BEGIN

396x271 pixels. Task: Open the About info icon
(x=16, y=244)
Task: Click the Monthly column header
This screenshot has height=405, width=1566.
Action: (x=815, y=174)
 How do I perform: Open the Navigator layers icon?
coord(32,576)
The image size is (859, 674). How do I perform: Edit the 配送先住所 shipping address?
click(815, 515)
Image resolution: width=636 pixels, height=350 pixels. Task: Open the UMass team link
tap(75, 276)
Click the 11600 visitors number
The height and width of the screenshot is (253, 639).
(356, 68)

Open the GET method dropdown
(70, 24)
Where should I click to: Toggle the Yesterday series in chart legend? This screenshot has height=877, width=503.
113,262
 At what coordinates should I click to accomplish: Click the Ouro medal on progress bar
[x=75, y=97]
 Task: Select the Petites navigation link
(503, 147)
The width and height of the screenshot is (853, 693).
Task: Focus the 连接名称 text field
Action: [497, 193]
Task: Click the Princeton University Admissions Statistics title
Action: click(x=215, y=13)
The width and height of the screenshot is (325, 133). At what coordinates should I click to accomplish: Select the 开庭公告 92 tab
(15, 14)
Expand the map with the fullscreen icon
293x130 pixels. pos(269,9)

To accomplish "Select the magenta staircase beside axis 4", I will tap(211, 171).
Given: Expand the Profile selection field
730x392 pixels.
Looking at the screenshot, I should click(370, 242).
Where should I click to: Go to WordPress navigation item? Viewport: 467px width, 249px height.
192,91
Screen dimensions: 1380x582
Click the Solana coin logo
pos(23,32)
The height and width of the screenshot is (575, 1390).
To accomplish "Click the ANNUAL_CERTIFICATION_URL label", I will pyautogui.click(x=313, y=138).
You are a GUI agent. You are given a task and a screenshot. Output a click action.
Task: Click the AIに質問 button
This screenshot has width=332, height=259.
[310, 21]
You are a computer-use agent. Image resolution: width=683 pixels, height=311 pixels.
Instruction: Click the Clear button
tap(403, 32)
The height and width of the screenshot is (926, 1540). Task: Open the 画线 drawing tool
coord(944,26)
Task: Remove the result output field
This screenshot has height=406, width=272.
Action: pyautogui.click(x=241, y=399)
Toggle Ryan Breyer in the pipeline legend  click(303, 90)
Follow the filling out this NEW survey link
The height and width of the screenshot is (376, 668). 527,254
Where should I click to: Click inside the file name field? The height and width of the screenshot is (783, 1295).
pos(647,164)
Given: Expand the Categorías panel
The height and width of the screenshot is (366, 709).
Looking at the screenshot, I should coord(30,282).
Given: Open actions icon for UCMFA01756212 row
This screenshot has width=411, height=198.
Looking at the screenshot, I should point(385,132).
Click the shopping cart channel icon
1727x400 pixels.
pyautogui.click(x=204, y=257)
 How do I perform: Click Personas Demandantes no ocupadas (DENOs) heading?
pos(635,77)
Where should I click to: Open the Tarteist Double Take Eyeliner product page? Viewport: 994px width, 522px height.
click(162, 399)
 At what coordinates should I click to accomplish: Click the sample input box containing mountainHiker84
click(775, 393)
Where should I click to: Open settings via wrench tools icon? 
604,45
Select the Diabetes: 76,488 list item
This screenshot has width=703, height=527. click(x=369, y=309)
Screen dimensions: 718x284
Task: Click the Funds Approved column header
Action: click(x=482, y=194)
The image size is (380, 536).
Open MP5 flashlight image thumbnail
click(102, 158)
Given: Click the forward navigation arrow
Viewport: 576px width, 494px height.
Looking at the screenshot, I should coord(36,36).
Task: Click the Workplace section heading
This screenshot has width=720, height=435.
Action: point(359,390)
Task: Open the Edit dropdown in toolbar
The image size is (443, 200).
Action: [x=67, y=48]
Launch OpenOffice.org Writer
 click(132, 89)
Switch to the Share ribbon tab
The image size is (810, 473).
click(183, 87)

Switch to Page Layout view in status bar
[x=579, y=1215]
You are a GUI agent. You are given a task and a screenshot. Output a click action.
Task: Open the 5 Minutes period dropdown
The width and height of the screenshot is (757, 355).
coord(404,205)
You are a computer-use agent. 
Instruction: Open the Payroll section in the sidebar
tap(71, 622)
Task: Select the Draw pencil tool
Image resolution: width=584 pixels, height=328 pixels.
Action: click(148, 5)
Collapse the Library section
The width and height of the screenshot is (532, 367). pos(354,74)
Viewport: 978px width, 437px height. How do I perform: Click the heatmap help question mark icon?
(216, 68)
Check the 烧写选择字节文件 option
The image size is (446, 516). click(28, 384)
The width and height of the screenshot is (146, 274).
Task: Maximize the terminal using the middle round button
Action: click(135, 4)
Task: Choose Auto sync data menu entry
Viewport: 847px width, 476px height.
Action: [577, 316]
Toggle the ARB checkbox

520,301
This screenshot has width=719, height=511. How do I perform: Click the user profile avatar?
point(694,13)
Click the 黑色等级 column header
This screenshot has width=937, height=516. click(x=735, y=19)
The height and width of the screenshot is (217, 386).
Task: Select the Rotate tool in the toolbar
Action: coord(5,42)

END

Task goal
Line by line, please copy the listing exactly.

Task response
396x271 pixels. Task: Open the About info icon
(x=16, y=244)
Task: Click the Monthly column header
This screenshot has height=405, width=1566.
Action: (x=815, y=174)
 How do I perform: Open the Navigator layers icon?
coord(32,576)
The image size is (859, 674). How do I perform: Edit the 配送先住所 shipping address?
click(815, 515)
Image resolution: width=636 pixels, height=350 pixels. Task: Open the UMass team link
tap(75, 276)
Click the 11600 visitors number
The height and width of the screenshot is (253, 639).
(356, 68)

Open the GET method dropdown
(70, 24)
Where should I click to: Toggle the Yesterday series in chart legend? This screenshot has height=877, width=503.
113,262
 At what coordinates should I click to accomplish: Click the Ouro medal on progress bar
[x=75, y=97]
 Task: Select the Petites navigation link
(503, 147)
The width and height of the screenshot is (853, 693).
Task: Focus the 连接名称 text field
Action: [497, 193]
Task: Click the Princeton University Admissions Statistics title
Action: click(x=215, y=13)
The width and height of the screenshot is (325, 133). At what coordinates should I click to accomplish: Select the 开庭公告 92 tab
(15, 14)
Expand the map with the fullscreen icon
293x130 pixels. pos(269,9)

To accomplish "Select the magenta staircase beside axis 4", I will tap(211, 171).
Given: Expand the Profile selection field
730x392 pixels.
Looking at the screenshot, I should click(370, 242).
Where should I click to: Go to WordPress navigation item? Viewport: 467px width, 249px height.
192,91
Screen dimensions: 1380x582
Click the Solana coin logo
pos(23,32)
The height and width of the screenshot is (575, 1390).
To accomplish "Click the ANNUAL_CERTIFICATION_URL label", I will pyautogui.click(x=313, y=138).
You are a GUI agent. You are given a task and a screenshot. Output a click action.
Task: Click the AIに質問 button
This screenshot has width=332, height=259.
[310, 21]
You are a computer-use agent. Image resolution: width=683 pixels, height=311 pixels.
Instruction: Click the Clear button
tap(403, 32)
The height and width of the screenshot is (926, 1540). Task: Open the 画线 drawing tool
coord(944,26)
Task: Remove the result output field
This screenshot has height=406, width=272.
Action: pyautogui.click(x=241, y=399)
Toggle Ryan Breyer in the pipeline legend  click(303, 90)
Follow the filling out this NEW survey link
The height and width of the screenshot is (376, 668). 527,254
Where should I click to: Click inside the file name field? The height and width of the screenshot is (783, 1295).
pos(647,164)
Given: Expand the Categorías panel
The height and width of the screenshot is (366, 709).
Looking at the screenshot, I should coord(30,282).
Given: Open actions icon for UCMFA01756212 row
This screenshot has width=411, height=198.
Looking at the screenshot, I should point(385,132).
Click the shopping cart channel icon
1727x400 pixels.
pyautogui.click(x=204, y=257)
 How do I perform: Click Personas Demandantes no ocupadas (DENOs) heading?
pos(635,77)
Where should I click to: Open the Tarteist Double Take Eyeliner product page? Viewport: 994px width, 522px height.
click(162, 399)
 At what coordinates should I click to accomplish: Click the sample input box containing mountainHiker84
click(775, 393)
Where should I click to: Open settings via wrench tools icon? 
604,45
Select the Diabetes: 76,488 list item
This screenshot has width=703, height=527. click(x=369, y=309)
Screen dimensions: 718x284
Task: Click the Funds Approved column header
Action: click(x=482, y=194)
The image size is (380, 536).
Open MP5 flashlight image thumbnail
click(102, 158)
Given: Click the forward navigation arrow
Viewport: 576px width, 494px height.
Looking at the screenshot, I should coord(36,36).
Task: Click the Workplace section heading
This screenshot has width=720, height=435.
Action: point(359,390)
Task: Open the Edit dropdown in toolbar
The image size is (443, 200).
Action: [x=67, y=48]
Launch OpenOffice.org Writer
 click(132, 89)
Switch to the Share ribbon tab
The image size is (810, 473).
click(183, 87)

Switch to Page Layout view in status bar
[x=579, y=1215]
You are a GUI agent. You are given a task and a screenshot. Output a click action.
Task: Open the 5 Minutes period dropdown
The width and height of the screenshot is (757, 355).
coord(404,205)
You are a computer-use agent. 
Instruction: Open the Payroll section in the sidebar
tap(71, 622)
Task: Select the Draw pencil tool
Image resolution: width=584 pixels, height=328 pixels.
Action: click(148, 5)
Collapse the Library section
The width and height of the screenshot is (532, 367). pos(354,74)
Viewport: 978px width, 437px height. How do I perform: Click the heatmap help question mark icon?
(216, 68)
Check the 烧写选择字节文件 option
The image size is (446, 516). click(28, 384)
The width and height of the screenshot is (146, 274).
Task: Maximize the terminal using the middle round button
Action: click(135, 4)
Task: Choose Auto sync data menu entry
Viewport: 847px width, 476px height.
Action: [577, 316]
Toggle the ARB checkbox

520,301
This screenshot has width=719, height=511. How do I perform: Click the user profile avatar?
point(694,13)
Click the 黑色等级 column header
This screenshot has width=937, height=516. click(x=735, y=19)
The height and width of the screenshot is (217, 386).
Task: Select the Rotate tool in the toolbar
Action: coord(5,42)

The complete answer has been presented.